Fragmento del texto -
Tres días en Potosí
Texto de Jaimes Freyre publicado en julio de 1889 en El Álbum, publicación semanal de modas y costumbres de Sucre, y recogido en el primer tomo de La prosa de Jaimes Freyre.
Ricardo Jaimes Freyre
A Juan Ameller
Hay en todas las ciudades de la vieja España, un sello
especial que caracteriza su fisonomía y
que imprime en los viajeros la vaga melancolía del pasado.
Potosí guarda dentro de sus muros, como los frascos de
cristal de roca guardan los perfumes orientales, todo lo que puede transportar
el espíritu a otros siglos, a otras edades, a épocas, civilizaciones y
costumbres diversas.
No son aquellos remotísimos recuerdos que, como los restos
de las construcciones romanas, como las ruinas de Herculano, ponen en juego el
ingenio de historiadores y anticuarios para explicar una inscripción casi
borrada o un cuadro ennegrecido.
Potosí es más joven. Nació bajo la poderosa protección de
Carlos I de España y V de Alemania. Él
ha visto, pues, esos siglos caballerescos, de lances amorosos y de religiosas
contriciones, de pendencias y rondas y canciones al pie de las rejas.
Las calles estrechas y tortuosas parecen prestarse
admirablemente a las aventuras nocturnas
de los galanes y tapadas del siglo XVII.
La sencillísima magnificencia de su gran basílica, los
encajes de piedra de las torres de los templos de San Lorenzo y la Compañía de
Jesús, debieron inspirar ese fervor religioso tan sincero como inexplicable,
pues se hermanaba sin dificultad con las más licenciosas costumbres.

Lo que se pide -
Responde estas preguntas sobre el texto de Potosí:
1. ¿En qué mes y año se publicó y en qué publicación de Sucre?
2. ¿Bajo la protección de quién nació Potosí?
3. ¿De qué templos se mencionan los "encajes de piedra" de sus torres?

Contenido del material -

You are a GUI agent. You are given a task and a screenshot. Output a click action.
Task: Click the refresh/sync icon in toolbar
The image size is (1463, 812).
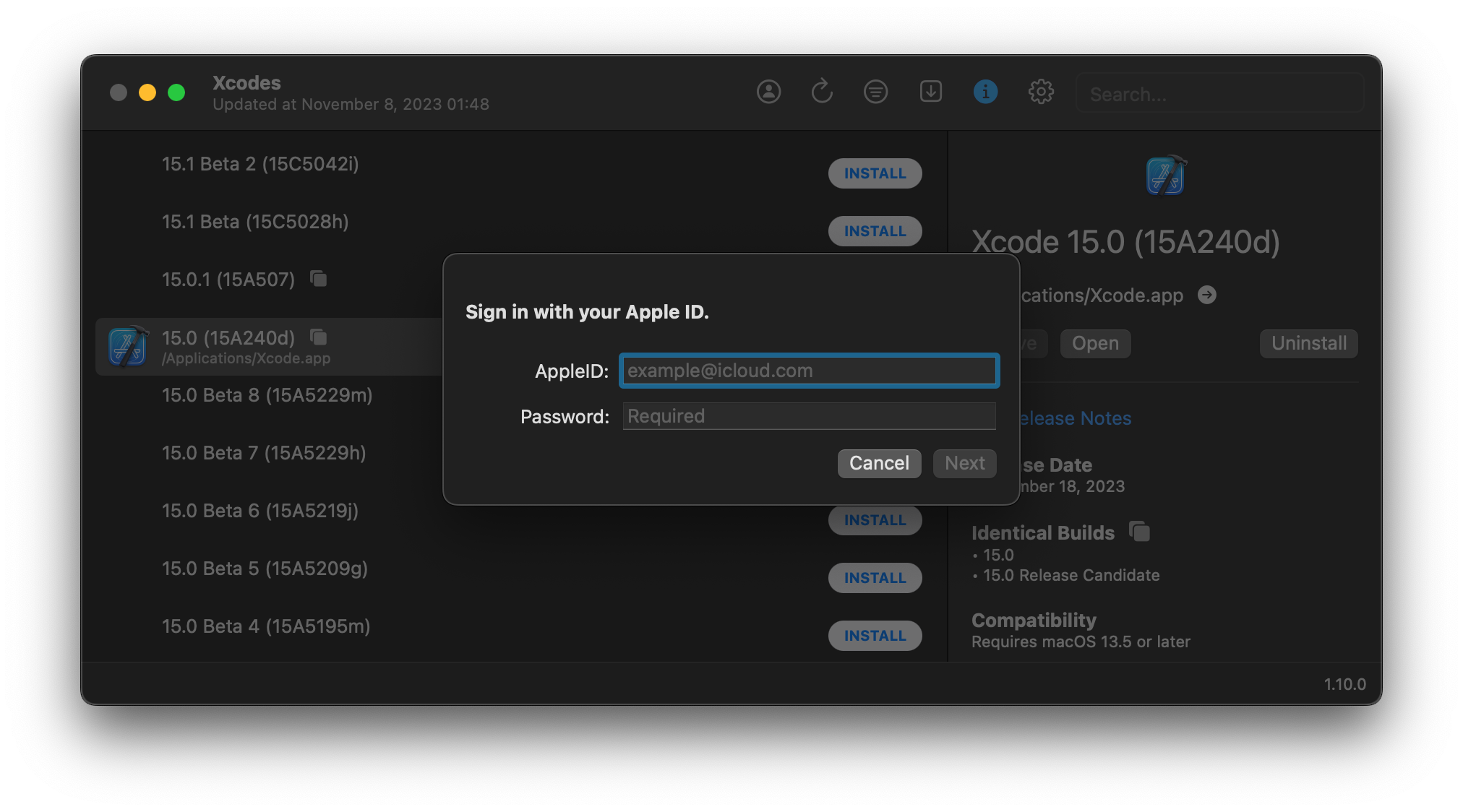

Respuesta esperada -
1. En julio de 1889, en El Álbum.
2. De Carlos I de España y V de Alemania.
3. De San Lorenzo y la Compañía de Jesús.